Similar protests were held in other state capitals and many regional centers across the country in solidarity with demonstrations in the United States over the alleged murder by police of George Floyd and to protest against the deaths of Aboriginal Australians in custody.
Following calls from Prime Minister Scott Morrison on Friday for people to avoid attending protest rallies due to public health concerns, the New South Wales Supreme Court ruled the Sydney protest to be unlawful.
However, on Saturday organizers won an eleventh-hour appeal meaning protesters will not be prosecuted for breaching public health orders.
Although community transmissions of the novel coronavirus have remained low in New South Wales state for several days, public gatherings are limited to groups of 10.
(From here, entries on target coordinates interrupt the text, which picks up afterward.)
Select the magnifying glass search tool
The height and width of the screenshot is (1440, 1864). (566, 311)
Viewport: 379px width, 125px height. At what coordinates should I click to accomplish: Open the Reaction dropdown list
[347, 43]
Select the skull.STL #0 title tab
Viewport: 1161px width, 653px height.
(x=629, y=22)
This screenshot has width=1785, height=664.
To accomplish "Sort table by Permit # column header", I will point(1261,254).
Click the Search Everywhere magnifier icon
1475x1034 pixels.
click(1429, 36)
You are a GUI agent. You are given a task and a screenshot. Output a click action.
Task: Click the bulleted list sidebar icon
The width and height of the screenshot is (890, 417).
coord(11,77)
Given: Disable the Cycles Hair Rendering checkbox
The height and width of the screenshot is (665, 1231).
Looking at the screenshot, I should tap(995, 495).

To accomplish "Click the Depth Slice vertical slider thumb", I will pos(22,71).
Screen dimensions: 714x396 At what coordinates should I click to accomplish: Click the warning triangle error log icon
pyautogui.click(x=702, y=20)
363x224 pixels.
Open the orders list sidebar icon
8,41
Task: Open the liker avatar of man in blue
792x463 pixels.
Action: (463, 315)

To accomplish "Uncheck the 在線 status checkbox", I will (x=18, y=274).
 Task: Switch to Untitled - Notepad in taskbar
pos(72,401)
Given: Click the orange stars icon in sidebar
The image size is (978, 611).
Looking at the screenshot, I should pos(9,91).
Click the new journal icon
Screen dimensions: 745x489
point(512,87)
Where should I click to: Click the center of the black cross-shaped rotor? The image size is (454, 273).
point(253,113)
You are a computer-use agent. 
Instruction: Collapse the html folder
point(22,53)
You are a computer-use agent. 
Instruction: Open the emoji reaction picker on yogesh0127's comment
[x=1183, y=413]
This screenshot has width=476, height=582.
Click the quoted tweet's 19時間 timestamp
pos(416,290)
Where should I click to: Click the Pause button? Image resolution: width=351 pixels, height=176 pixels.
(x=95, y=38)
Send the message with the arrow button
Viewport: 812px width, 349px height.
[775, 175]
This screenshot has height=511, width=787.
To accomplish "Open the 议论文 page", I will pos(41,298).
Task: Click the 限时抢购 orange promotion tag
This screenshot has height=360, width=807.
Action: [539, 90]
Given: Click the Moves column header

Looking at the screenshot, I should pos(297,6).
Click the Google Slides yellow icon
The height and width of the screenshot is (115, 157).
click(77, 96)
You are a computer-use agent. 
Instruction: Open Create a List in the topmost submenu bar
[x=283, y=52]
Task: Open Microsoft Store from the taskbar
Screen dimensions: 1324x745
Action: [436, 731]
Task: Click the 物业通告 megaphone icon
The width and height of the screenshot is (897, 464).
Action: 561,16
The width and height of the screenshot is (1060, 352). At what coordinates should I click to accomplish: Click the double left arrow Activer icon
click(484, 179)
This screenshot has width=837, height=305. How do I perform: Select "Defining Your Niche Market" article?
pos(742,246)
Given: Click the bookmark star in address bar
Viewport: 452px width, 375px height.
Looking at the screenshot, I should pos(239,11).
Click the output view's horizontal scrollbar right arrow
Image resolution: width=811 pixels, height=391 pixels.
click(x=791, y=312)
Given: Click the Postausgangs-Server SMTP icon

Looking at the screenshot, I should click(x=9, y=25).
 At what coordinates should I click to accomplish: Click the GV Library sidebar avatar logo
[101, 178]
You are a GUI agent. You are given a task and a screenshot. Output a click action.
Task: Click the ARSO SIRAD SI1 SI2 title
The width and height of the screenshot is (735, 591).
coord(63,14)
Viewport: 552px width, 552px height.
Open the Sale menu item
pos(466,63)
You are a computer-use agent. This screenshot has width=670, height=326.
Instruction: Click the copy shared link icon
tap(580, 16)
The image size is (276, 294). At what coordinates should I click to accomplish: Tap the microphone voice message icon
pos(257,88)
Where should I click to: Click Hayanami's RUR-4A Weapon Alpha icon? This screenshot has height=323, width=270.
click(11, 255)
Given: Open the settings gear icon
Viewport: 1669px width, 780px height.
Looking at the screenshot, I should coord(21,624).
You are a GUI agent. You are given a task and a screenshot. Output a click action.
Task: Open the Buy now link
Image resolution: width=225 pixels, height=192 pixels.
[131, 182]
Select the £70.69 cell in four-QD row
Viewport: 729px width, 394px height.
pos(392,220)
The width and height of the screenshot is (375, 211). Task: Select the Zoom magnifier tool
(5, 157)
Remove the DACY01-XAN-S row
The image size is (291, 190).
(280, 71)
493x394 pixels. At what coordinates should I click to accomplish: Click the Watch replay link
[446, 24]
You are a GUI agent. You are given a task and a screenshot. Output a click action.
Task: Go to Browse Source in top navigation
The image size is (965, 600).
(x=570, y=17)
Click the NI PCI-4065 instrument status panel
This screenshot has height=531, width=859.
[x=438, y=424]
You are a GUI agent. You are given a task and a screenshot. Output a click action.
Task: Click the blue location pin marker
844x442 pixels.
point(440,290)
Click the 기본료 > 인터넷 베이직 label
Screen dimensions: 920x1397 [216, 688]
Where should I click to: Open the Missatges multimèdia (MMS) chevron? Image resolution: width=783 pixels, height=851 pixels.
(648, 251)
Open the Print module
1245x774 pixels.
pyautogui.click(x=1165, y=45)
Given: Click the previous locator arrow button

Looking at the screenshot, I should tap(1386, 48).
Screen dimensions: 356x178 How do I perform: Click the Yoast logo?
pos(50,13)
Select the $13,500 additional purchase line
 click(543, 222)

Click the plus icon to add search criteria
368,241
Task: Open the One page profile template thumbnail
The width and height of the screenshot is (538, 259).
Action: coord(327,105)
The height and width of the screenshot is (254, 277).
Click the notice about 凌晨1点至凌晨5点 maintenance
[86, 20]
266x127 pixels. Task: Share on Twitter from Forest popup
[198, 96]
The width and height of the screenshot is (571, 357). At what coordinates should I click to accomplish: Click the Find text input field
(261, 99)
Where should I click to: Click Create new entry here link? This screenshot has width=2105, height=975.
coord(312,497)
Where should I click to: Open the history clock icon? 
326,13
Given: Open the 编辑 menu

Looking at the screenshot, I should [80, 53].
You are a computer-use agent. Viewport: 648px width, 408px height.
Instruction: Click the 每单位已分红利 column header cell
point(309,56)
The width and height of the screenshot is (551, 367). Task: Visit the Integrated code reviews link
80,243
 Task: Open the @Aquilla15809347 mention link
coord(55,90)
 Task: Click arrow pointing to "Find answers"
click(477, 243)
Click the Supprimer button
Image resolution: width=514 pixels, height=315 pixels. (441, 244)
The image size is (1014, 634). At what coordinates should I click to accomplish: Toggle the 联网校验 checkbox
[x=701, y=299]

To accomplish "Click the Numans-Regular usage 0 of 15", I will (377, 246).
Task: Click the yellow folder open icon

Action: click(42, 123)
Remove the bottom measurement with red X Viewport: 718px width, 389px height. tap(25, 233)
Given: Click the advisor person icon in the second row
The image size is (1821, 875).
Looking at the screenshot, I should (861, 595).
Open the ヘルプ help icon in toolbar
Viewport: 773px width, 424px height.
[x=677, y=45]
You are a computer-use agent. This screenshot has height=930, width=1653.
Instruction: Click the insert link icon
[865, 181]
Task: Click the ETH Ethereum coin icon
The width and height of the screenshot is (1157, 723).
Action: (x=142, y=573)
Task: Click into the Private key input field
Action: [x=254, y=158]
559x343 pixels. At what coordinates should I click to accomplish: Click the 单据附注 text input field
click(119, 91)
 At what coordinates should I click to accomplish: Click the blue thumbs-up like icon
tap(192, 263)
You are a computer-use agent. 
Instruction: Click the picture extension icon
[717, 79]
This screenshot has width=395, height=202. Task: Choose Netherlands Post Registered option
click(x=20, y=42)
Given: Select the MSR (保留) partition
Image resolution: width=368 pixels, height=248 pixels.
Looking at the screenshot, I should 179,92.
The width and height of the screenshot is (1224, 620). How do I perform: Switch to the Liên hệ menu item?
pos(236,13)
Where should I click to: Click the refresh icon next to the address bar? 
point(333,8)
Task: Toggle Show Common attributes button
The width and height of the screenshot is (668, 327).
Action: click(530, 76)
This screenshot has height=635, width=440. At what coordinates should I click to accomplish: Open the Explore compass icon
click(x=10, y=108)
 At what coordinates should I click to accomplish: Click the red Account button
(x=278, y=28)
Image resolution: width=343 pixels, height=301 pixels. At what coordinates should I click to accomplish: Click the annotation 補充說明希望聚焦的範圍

Aboriginal woman Natalie Andrews told Kyodo News she came to the protest to honor David Dungay, an Aboriginal man who, like Floyd, died while saying “I can’t breathe” as he was restrained by several police officers.
Andrews said she was heartened by the huge number of people from all backgrounds who came to the protest to support Aboriginal Australians.
“We’re all united together, it’s a good feeling. We feel we’re not alone. Aboriginal people have felt alone in all this,” the 30-year-old said.
Aboriginal Australians make up approximately 3 percent of Australia’s population, but 28 percent of the total prisoner population.